* _DATASET ENTRIES_
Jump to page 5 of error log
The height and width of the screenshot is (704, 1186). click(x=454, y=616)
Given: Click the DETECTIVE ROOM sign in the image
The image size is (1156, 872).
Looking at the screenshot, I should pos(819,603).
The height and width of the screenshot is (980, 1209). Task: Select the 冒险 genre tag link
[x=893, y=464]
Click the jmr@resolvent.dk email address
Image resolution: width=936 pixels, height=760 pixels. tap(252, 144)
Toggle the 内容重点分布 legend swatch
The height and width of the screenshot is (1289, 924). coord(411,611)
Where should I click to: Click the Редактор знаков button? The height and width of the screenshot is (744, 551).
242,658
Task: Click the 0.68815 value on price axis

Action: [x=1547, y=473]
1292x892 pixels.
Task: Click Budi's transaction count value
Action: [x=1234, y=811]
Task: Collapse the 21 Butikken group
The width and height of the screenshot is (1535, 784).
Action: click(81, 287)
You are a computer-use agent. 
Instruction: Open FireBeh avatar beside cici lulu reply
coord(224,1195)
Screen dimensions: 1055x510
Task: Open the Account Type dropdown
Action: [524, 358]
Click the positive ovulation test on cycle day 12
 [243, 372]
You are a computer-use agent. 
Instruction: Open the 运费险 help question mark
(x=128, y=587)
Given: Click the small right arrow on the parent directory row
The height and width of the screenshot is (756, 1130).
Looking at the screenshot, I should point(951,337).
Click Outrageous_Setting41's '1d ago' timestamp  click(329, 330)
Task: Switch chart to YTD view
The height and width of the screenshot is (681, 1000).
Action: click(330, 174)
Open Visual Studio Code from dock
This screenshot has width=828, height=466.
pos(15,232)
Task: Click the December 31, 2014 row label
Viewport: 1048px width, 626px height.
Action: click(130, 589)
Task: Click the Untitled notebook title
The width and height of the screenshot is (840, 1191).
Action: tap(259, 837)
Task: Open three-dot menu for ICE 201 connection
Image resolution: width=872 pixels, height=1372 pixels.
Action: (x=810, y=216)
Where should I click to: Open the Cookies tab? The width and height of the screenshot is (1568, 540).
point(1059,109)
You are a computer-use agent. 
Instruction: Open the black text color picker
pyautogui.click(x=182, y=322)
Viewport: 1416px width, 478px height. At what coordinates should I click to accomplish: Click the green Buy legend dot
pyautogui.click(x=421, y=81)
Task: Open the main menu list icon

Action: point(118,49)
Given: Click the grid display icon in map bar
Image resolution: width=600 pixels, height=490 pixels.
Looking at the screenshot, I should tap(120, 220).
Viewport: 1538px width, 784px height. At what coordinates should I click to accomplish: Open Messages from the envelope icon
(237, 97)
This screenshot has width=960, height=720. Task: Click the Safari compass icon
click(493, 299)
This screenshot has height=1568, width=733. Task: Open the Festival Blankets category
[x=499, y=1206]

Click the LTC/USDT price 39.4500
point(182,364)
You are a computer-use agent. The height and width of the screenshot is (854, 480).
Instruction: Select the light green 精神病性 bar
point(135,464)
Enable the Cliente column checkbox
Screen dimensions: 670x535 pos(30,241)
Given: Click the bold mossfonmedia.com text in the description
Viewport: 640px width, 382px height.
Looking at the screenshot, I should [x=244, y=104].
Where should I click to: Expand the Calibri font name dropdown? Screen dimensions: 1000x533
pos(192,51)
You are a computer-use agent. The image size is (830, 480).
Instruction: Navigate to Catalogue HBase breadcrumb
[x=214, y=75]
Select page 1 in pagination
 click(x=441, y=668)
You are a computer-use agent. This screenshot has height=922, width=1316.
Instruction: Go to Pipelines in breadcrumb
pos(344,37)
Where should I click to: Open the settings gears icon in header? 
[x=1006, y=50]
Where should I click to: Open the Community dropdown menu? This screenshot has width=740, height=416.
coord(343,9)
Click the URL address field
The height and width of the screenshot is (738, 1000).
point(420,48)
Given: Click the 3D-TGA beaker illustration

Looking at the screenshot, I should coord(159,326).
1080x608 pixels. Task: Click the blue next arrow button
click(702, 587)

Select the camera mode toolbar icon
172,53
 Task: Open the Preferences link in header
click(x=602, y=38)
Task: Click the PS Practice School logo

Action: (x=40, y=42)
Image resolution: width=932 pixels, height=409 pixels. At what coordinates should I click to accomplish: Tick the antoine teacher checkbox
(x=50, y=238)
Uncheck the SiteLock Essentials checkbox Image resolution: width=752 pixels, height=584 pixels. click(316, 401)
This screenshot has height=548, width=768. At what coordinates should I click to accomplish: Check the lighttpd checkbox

* _WHAT YOU NEED TO DO_
Write down, word for word, the lines above from the one containing "Enable the Cliente column checkbox" through the one containing "You are a computer-use agent. This", both ends included.

* _RESPONSE TO THE TASK_
Enable the Cliente column checkbox
Screen dimensions: 670x535 pos(30,241)
Given: Click the bold mossfonmedia.com text in the description
Viewport: 640px width, 382px height.
Looking at the screenshot, I should [x=244, y=104].
Where should I click to: Expand the Calibri font name dropdown? Screen dimensions: 1000x533
pos(192,51)
You are a computer-use agent. The image size is (830, 480).
Instruction: Navigate to Catalogue HBase breadcrumb
[x=214, y=75]
Select page 1 in pagination
 click(x=441, y=668)
You are a computer-use agent. This screenshot has height=922, width=1316.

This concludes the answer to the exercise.